_STATED EXERCISE_: Pick out every line below that contains the word "agent", and copy each one. Case counts.

* * *

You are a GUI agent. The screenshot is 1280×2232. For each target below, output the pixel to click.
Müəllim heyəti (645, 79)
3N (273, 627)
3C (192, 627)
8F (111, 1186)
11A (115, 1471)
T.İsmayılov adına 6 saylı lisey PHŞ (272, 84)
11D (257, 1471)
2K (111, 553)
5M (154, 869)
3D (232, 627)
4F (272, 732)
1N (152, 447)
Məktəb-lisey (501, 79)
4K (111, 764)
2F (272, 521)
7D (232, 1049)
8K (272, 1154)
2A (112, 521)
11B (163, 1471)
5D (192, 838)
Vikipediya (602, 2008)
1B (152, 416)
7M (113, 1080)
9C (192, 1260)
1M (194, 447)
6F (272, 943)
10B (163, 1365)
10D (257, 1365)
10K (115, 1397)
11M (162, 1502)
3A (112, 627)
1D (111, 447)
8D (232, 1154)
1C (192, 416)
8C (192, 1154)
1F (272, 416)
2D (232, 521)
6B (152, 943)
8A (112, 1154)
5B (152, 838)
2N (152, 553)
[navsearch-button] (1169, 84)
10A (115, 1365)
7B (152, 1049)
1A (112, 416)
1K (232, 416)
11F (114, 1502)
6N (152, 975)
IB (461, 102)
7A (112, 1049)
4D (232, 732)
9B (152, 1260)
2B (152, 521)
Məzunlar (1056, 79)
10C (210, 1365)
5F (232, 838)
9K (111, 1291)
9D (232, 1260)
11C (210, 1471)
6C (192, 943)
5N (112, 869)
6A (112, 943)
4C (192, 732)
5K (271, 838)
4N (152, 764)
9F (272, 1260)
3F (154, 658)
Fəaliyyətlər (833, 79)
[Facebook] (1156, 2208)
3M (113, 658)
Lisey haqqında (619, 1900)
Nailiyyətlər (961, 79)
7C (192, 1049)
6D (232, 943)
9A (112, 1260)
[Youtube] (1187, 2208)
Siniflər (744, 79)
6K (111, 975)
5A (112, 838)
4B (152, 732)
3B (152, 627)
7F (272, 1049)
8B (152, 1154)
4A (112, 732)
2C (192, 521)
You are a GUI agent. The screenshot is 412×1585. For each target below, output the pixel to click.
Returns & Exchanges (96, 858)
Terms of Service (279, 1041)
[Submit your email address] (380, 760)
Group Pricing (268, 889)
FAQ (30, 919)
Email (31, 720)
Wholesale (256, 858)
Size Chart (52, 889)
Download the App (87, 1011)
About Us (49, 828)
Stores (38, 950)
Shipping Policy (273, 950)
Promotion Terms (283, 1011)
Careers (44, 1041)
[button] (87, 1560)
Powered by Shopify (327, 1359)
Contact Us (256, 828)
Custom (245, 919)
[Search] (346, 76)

* * *

_ANSWER TO THIS EXERCISE_:
You are a GUI agent. The screenshot is 1280×2232. For each target below, output the pixel to click.
You are a GUI agent. The screenshot is 412×1585. For each target below, output the pixel to click.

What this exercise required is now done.